# ABOUT THIS EXERCISE
When you reach the line with "Труба для внутрішньої безшумної каналізації 110х250" in the listing below, transcribe it and each line after it up to and including the line with "Труба для внутрішньої каналізації Ostendorf HT 110/500", exactly and with nothing else.

# DATA
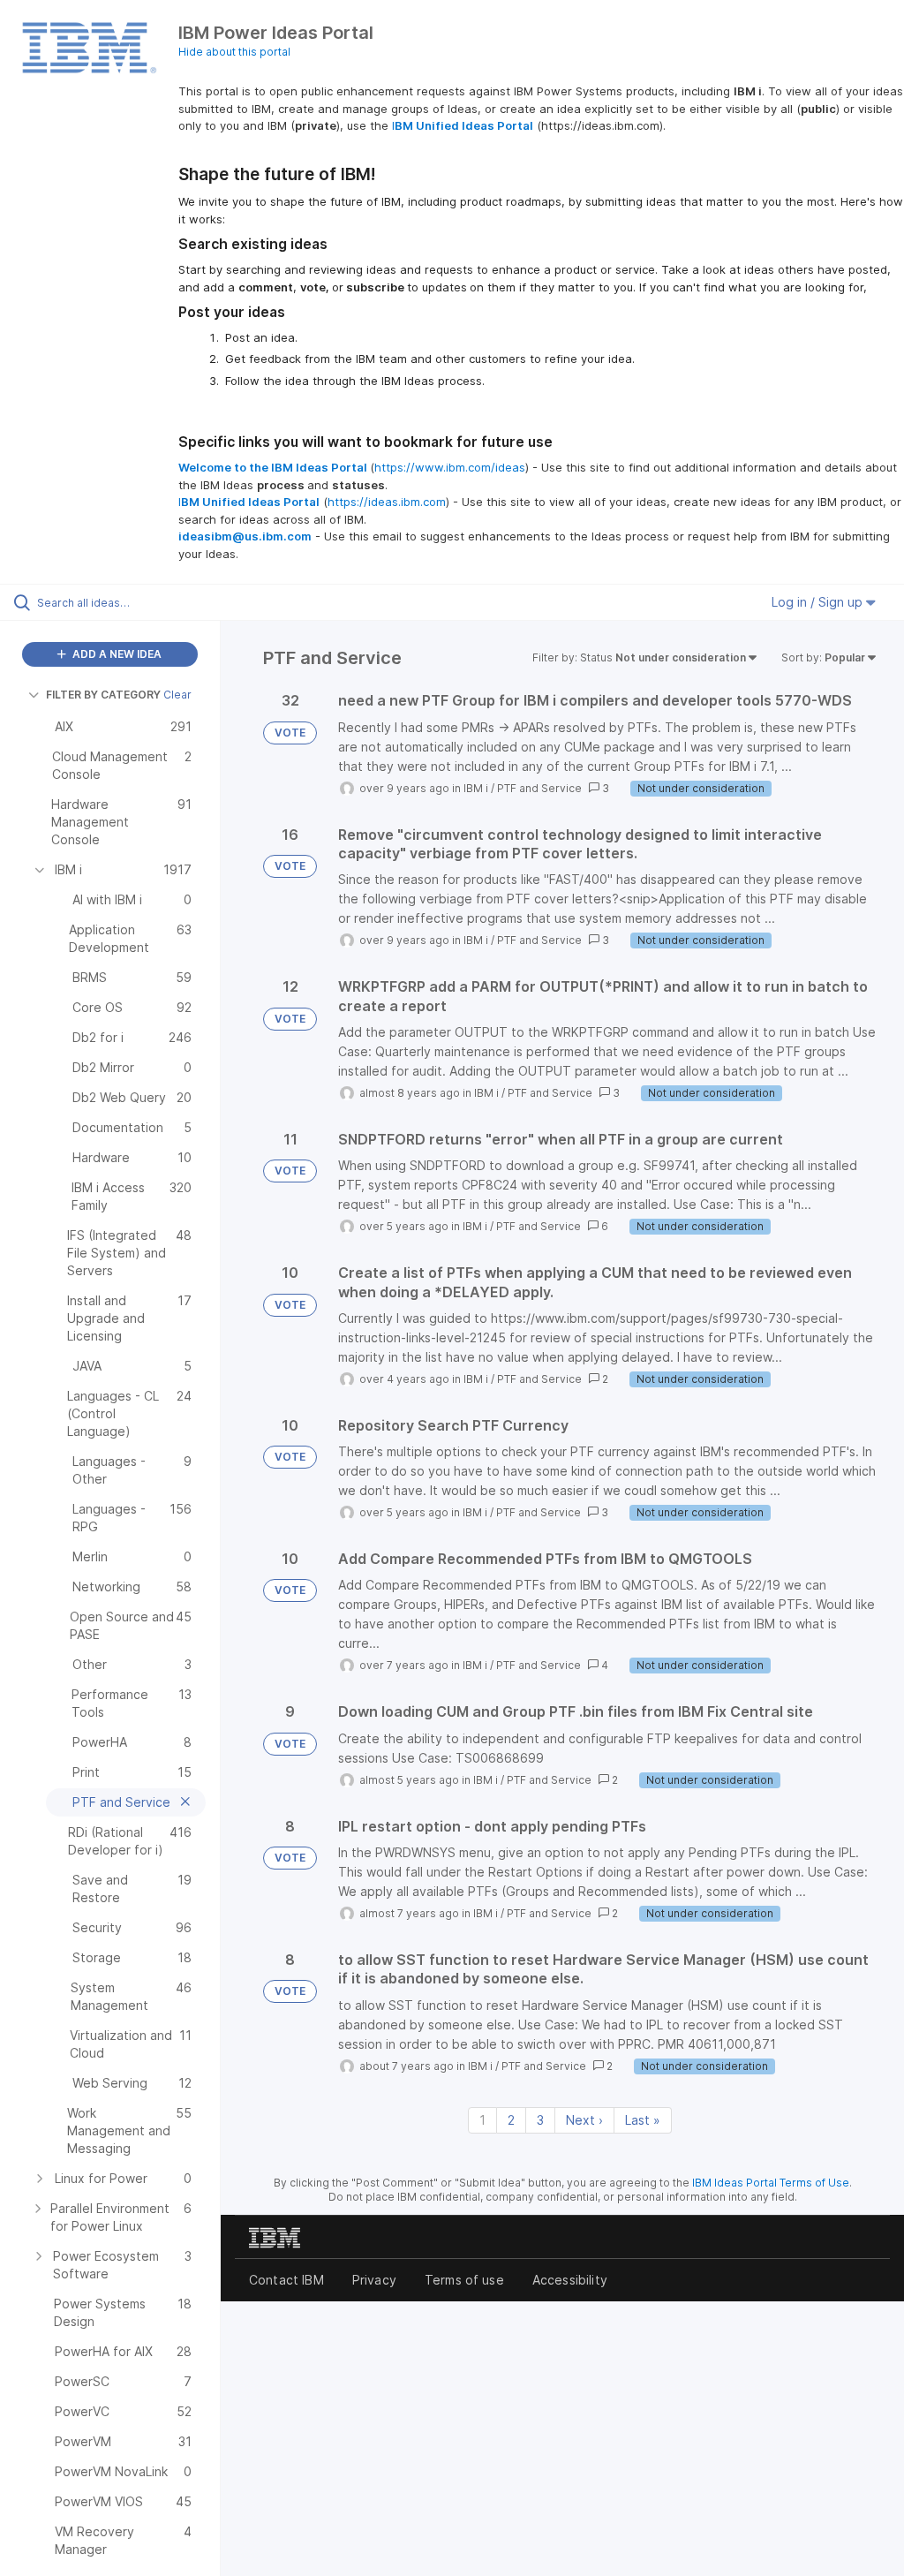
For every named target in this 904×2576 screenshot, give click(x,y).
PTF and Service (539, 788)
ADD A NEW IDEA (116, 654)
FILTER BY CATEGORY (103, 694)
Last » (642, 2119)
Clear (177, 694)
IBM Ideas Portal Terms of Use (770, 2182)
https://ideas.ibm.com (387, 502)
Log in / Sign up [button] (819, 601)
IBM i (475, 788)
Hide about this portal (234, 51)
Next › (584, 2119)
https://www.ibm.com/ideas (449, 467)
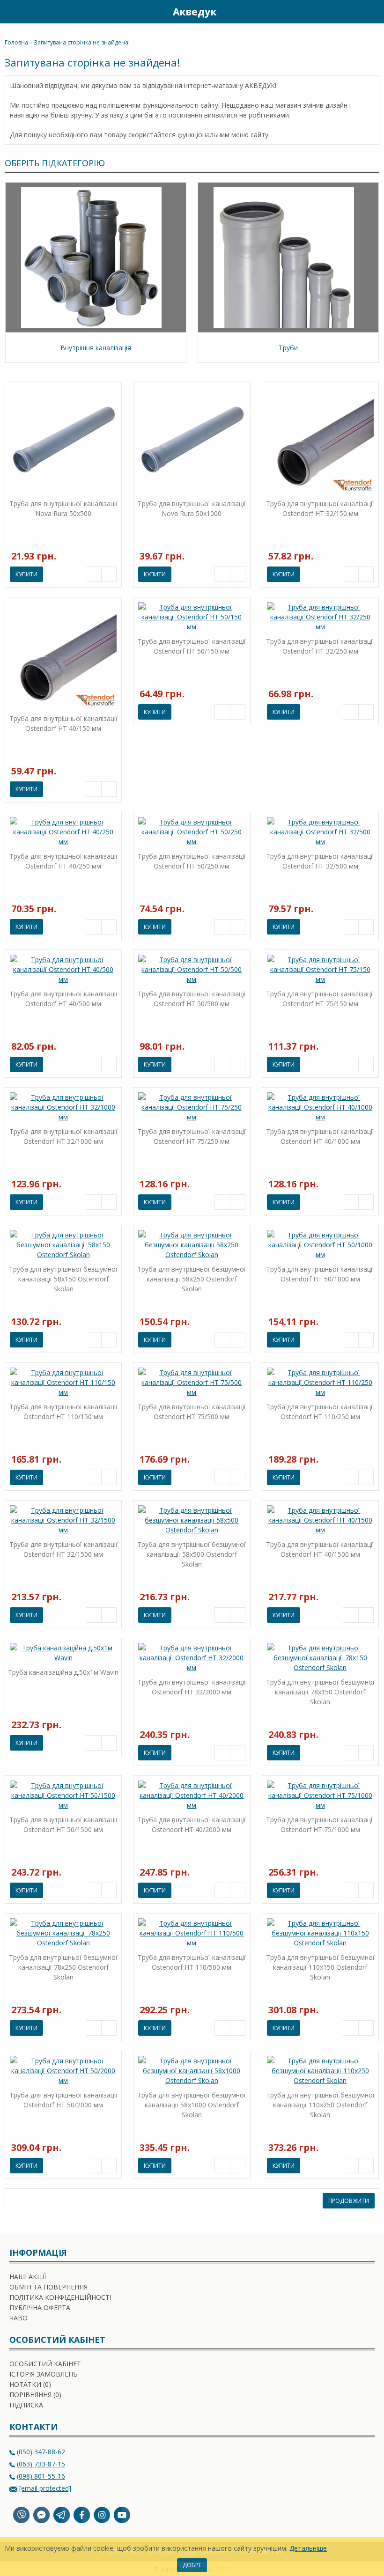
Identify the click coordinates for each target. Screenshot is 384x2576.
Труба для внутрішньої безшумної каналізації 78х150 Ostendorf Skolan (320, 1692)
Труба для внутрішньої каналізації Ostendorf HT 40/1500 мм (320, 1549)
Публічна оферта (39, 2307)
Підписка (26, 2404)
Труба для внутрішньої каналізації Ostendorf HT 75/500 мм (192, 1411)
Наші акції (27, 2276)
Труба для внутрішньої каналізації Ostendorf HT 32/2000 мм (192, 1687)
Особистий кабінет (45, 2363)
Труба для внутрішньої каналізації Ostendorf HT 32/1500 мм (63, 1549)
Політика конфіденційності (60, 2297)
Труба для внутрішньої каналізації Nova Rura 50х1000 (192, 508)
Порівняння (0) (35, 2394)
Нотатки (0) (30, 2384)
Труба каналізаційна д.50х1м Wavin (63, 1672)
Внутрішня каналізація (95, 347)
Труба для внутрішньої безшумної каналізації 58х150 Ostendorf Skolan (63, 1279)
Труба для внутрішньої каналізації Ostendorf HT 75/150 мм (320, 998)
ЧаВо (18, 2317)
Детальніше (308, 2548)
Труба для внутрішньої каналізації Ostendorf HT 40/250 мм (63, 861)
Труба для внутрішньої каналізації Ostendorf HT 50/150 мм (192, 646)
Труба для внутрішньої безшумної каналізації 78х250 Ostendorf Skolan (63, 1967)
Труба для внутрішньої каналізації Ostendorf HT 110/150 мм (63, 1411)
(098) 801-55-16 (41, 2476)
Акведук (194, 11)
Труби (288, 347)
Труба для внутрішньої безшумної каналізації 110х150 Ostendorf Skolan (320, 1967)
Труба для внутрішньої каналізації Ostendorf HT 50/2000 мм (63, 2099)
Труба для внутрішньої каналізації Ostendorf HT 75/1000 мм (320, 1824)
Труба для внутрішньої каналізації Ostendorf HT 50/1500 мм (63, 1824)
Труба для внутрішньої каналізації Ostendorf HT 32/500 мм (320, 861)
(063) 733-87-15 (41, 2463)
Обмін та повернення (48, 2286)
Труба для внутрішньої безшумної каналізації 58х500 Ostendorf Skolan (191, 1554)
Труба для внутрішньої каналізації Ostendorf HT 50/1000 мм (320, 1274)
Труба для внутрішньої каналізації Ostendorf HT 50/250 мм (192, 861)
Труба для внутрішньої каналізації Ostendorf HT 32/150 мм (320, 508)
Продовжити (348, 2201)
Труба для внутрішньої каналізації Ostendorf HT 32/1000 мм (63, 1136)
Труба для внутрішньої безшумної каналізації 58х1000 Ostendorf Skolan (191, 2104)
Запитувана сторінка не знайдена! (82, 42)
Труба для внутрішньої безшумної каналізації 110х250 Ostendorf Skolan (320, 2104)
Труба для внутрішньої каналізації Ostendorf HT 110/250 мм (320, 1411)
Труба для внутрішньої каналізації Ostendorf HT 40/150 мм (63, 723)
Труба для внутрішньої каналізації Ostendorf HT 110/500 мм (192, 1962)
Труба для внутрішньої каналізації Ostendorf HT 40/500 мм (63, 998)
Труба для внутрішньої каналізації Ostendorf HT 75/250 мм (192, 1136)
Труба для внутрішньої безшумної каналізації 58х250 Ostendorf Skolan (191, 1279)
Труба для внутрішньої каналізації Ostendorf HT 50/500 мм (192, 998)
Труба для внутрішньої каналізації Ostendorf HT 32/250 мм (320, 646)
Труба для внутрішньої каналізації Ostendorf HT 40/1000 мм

# RESPONSE TO THE EXERCISE
Труба для внутрішньої безшумної каналізації 110х250 Ostendorf Skolan (320, 2104)
Труба для внутрішньої каналізації Ostendorf HT 110/250 мм (320, 1411)
Труба для внутрішньої каналізації Ostendorf HT 40/150 мм (63, 723)
Труба для внутрішньої каналізації Ostendorf HT 110/500 мм (192, 1962)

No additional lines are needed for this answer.